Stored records
——

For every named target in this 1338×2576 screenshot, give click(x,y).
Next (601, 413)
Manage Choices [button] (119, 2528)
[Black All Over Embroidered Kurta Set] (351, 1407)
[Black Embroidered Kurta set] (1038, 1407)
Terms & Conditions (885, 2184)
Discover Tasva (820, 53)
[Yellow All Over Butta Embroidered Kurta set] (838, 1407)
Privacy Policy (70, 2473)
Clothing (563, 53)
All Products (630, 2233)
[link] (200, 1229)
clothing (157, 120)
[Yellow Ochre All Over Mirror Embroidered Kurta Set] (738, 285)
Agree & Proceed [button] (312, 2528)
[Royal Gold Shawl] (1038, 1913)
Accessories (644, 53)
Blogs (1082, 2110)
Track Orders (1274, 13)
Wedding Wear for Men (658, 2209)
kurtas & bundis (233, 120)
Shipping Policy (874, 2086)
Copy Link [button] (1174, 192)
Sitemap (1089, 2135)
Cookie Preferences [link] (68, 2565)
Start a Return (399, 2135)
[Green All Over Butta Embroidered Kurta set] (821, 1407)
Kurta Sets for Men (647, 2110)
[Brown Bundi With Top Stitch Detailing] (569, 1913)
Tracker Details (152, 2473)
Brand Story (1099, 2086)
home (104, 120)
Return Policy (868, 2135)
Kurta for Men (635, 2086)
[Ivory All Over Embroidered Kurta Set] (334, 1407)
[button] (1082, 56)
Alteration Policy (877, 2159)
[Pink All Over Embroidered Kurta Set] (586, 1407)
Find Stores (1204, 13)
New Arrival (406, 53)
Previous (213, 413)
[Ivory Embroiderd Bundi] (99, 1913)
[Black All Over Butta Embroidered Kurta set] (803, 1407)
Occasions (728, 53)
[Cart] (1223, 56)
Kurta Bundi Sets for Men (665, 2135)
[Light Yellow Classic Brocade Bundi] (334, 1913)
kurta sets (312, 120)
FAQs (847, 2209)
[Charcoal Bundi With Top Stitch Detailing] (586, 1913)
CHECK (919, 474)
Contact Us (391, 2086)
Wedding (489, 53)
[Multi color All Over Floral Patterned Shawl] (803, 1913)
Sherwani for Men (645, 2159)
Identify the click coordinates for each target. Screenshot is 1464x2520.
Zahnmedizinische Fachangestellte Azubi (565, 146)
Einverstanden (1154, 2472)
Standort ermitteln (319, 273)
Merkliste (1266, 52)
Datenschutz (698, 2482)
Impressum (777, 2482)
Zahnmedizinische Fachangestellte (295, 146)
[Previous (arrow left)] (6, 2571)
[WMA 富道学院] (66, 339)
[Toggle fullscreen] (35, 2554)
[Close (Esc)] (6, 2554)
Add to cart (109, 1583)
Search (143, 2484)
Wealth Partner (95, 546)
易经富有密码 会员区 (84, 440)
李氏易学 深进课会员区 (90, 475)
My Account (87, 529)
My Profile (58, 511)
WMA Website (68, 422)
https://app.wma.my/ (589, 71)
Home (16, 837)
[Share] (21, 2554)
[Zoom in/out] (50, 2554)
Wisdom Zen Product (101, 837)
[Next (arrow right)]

——

• **Your instructions**: Every line of the data above belongs in the answer, unchanged.

• **Solution to the exercise**:
For every named target in this 1338×2576 screenshot, give click(x,y).
Next (601, 413)
Manage Choices [button] (119, 2528)
[Black All Over Embroidered Kurta Set] (351, 1407)
[Black Embroidered Kurta set] (1038, 1407)
Terms & Conditions (885, 2184)
Discover Tasva (820, 53)
[Yellow All Over Butta Embroidered Kurta set] (838, 1407)
Privacy Policy (70, 2473)
Clothing (563, 53)
All Products (630, 2233)
[link] (200, 1229)
clothing (157, 120)
[Yellow Ochre All Over Mirror Embroidered Kurta Set] (738, 285)
Agree & Proceed [button] (312, 2528)
[Royal Gold Shawl] (1038, 1913)
Accessories (644, 53)
Blogs (1082, 2110)
Track Orders (1274, 13)
Wedding Wear for Men (658, 2209)
kurtas & bundis (233, 120)
Shipping Policy (874, 2086)
Copy Link [button] (1174, 192)
Sitemap (1089, 2135)
Cookie Preferences [link] (68, 2565)
Start a Return (399, 2135)
[Green All Over Butta Embroidered Kurta set] (821, 1407)
Kurta Sets for Men (647, 2110)
[Brown Bundi With Top Stitch Detailing] (569, 1913)
Tracker Details (152, 2473)
Brand Story (1099, 2086)
home (104, 120)
Return Policy (868, 2135)
Kurta for Men (635, 2086)
[Ivory All Over Embroidered Kurta Set] (334, 1407)
[button] (1082, 56)
Alteration Policy (877, 2159)
[Pink All Over Embroidered Kurta Set] (586, 1407)
Find Stores (1204, 13)
New Arrival (406, 53)
Previous (213, 413)
[Ivory Embroiderd Bundi] (99, 1913)
[Black All Over Butta Embroidered Kurta set] (803, 1407)
Occasions (728, 53)
[Cart] (1223, 56)
Kurta Bundi Sets for Men (665, 2135)
[Light Yellow Classic Brocade Bundi] (334, 1913)
kurta sets (312, 120)
FAQs (847, 2209)
[Charcoal Bundi With Top Stitch Detailing] (586, 1913)
CHECK (919, 474)
Contact Us (391, 2086)
Wedding (489, 53)
[Multi color All Over Floral Patterned Shawl] (803, 1913)
Sherwani for Men (645, 2159)
Identify the click coordinates for each target. Screenshot is 1464x2520.
Zahnmedizinische Fachangestellte Azubi (565, 146)
Einverstanden (1154, 2472)
Standort ermitteln (319, 273)
Merkliste (1266, 52)
Datenschutz (698, 2482)
Impressum (777, 2482)
Zahnmedizinische Fachangestellte (295, 146)
[Previous (arrow left)] (6, 2571)
[WMA 富道学院] (66, 339)
[Toggle fullscreen] (35, 2554)
[Close (Esc)] (6, 2554)
Add to cart (109, 1583)
Search (143, 2484)
Wealth Partner (95, 546)
易经富有密码 会员区 (84, 440)
李氏易学 深进课会员区 (90, 475)
My Account (87, 529)
My Profile (58, 511)
WMA Website (68, 422)
https://app.wma.my/ (589, 71)
Home (16, 837)
[Share] (21, 2554)
[Zoom in/out] (50, 2554)
Wisdom Zen Product (101, 837)
[Next (arrow right)]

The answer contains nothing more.